We can’t. FOMO isn’t designed for focus, depth or fulfillment.
And yet, FOMO brings a blessing.

What’s the blessing of FOMO?

Hidden beneath the twitchy, superficial sense of “What am I missing?” is a deeper longing, an authentic dissatisfaction.
There is something real that our soul is seeking. There is something authentic that has caused us to collect all those spiritual books, courses, programs, workshops. It’s that true longing that we’re here, in this life, to satisfy.
But, FOMO doesn’t allow us to feel that authentic dissatisfaction.
It doesn’t let us settle in. To scratch our soul’s real itch. To go deeper.
FOMO keeps us bouncing on the surface, so we can’t experience the true and necessary discomfort that is part of the awakening process.
Yes, there is a true and necessary discomfort that cannot be avoided. As Viktor Frankl has written, “What is to give light must endure burning.”

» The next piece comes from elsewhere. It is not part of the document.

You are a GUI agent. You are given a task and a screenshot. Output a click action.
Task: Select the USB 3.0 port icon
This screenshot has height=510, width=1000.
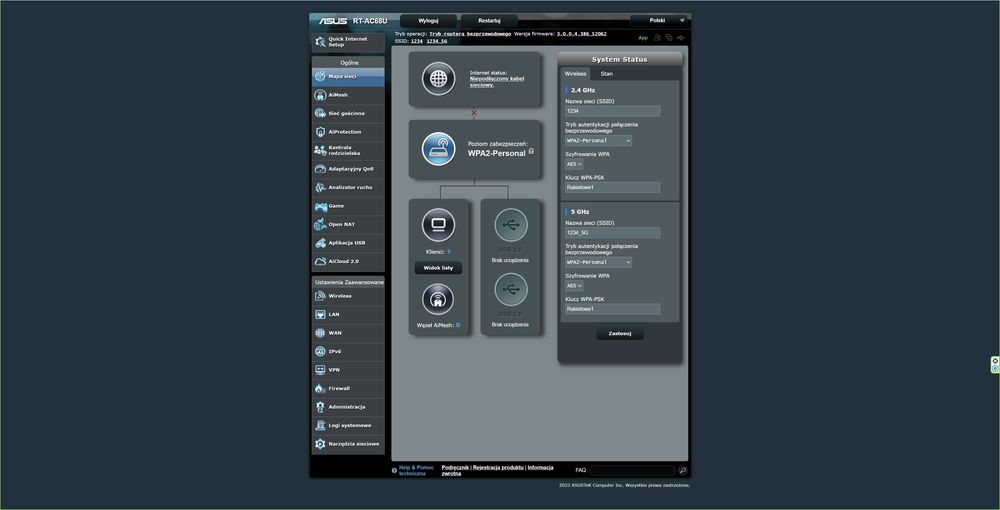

There is a burning dimension to the path.
FOMO-mind doesn’t appreciate burning. When things heat up, it clicks away. But, that clicking away never satisfies.
There’s a burning that arises when we heed and follow the call of our soul.
Everything heats up as we move more deeply into our life.
Our mind, emotions, body, relationships—everything becomes part of the fire. Everything is burning.
In the ancient language of Yoga, this fire is called tapas. It’s the fire that accompanies times of transformation as we more fully embody authenticity, aliveness and awareness in our life.
The fire is not to be avoided.
The fire is there to teach us, purify us and transform us.
For the teaching, purifying and transforming to unfold, we can’t click away.
Don’t click away. Instead, be still. Open. Keep breathing.
Here’s the practice: Assent to the fire, and let it do the work.That’s enough.
You don’t have to do the transforming.
You can’t.
You—the conditioned you—only knows the FOMO mantra in all its self-limiting forms.
As you settle down, the FOMO mantra may grow louder.
Just notice that. This is part of the process. You don’t have to fix it.
The fire of awareness does all the work. Your role is to stay present. To allow that which is being burned up to do so.
What’s burned up in the fire?
Outmoded self-images. Ways of imagining who and what you are, which includes ideas about what you’re missing.
And as these self-images dissolve away, the fire reveals deeper teachings: you are not your self-images.
You are not the ideas, projections, hopes or fears you have had about yourself.
Settle down. Open.
Listen to the fire that’s burning, calling, whispering in your heart: you can’t miss out.